Tintinnoinea
Methods

Tintinnids have traditionally been analyzed on the basis of water-column samples, the only exceptions being a few studies on cysts found in Recent intertidal and offshore marine sediments (Reid and John, 1981), and some investigations on calpionellids, extinct late Jurassic to early Cretaceous forms (Colom, 1948; Tappan and Loeblich Jr., 1968; Remane, 1969; 1971; Echols and Fowler, 1973; Corliss, 1979). The most common sampling techniques for tintinnids are indicated below with brief comments on their performance (for further information on each type of gear, see Boltovskoy, ed., 1981, and Paranjape, 1991).

Plankton nets have long been the most widely used gear for qualitative studies.
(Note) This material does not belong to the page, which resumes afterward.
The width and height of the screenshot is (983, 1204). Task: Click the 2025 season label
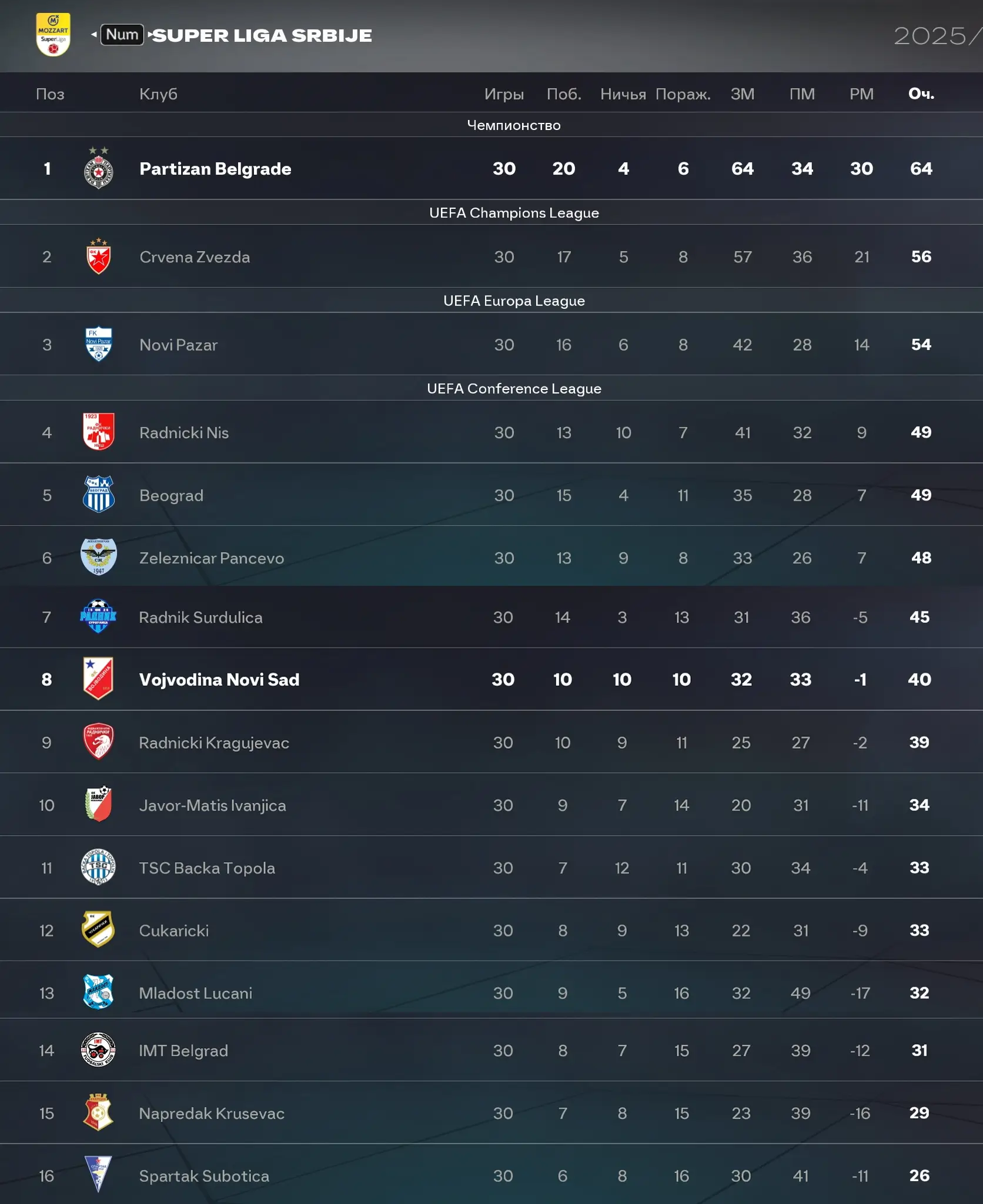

Improvements in their design, and the introduction of new ancillary devices (opening-closing mechanisms, flowmeters, etc.) have allowed their use in ecological studies requiring assessments of abundance and horizontal and vertical distribution patterns. However, as with several other microzooplanktonic organisms, standard plankton nets often fail to yield adequate results because tintinnids are small in size, but unlike many comparably-sized phytoplankters, are seldom abundant. Indeed, their small size requires the use of phytoplankton-sized meshes (around 20-30 µm). However, these clog fast, not only complicating the task of filtering enough water, but also making flowmeter measurements imprecise.
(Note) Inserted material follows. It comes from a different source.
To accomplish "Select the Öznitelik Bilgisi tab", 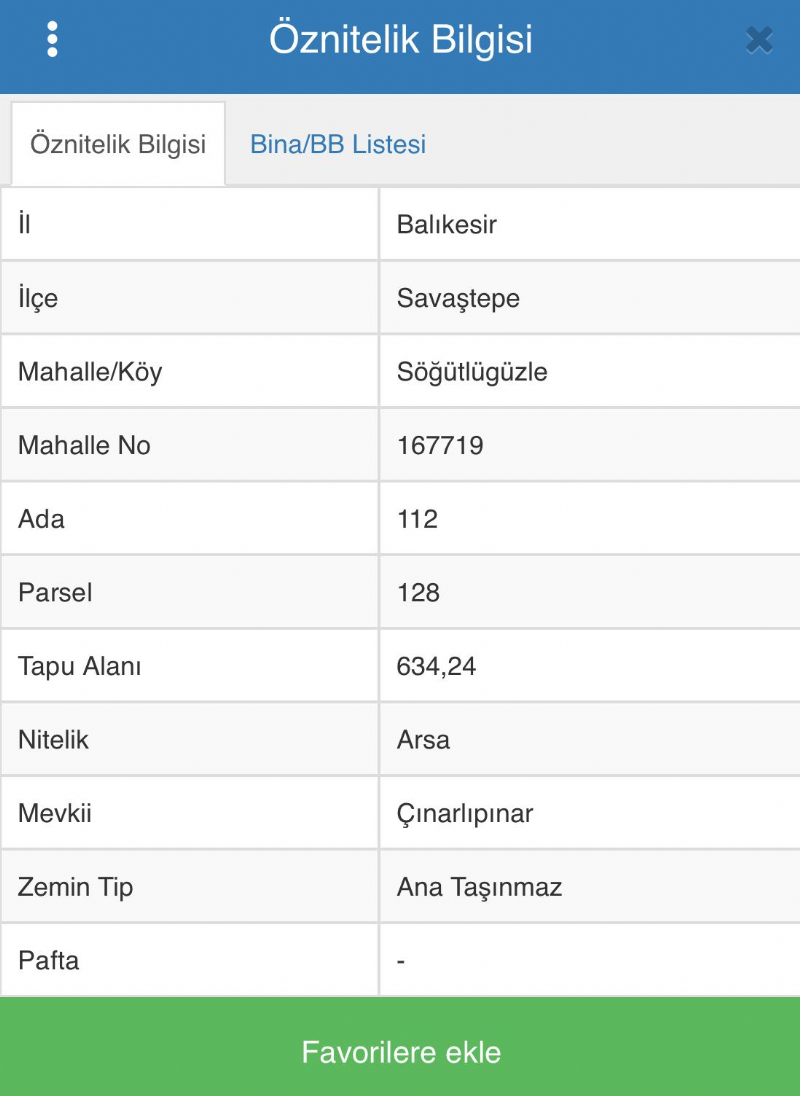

The use of suction pumps with the outlet driven through a net or another sieving device allows direct control over clogging even with very small-sized meshes, very precise estimates of the volumes of water filtered, and under static conditions, very high spatial resolution (since no towing is involved). Furthermore, damage due to turbulence and pressure can also be controlled to a certain extent (although detachment of the cell from the lorica due to mechanical disturbance is common). Because tintinnids are usually concentrated in the upper water layers the use of pumps does not pose major operational problems. However, vertical profiles to depths in excess of 100-200 m are increasingly difficult (see Beers, 1981).
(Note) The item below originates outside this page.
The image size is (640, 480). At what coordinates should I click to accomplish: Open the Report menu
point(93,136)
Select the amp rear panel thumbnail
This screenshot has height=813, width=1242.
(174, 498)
Bottle sampling provides another very useful tool for tintinnid studies, especially when vertical profiles of overall abundance and species-specific distributions are sought. The volume yielded by standard (Niskin, Go-Flo) bottles (ca. 5-10 l) is usually too low for adequate sample-sizes, for which reason 6-3 bottles from each level are required. Replicate samples are pooled and gently filtered through a 20 µm mesh. Disturbances are minimal with these method, which ensures the suitability of the specimens for detailed morphological and cytological studies.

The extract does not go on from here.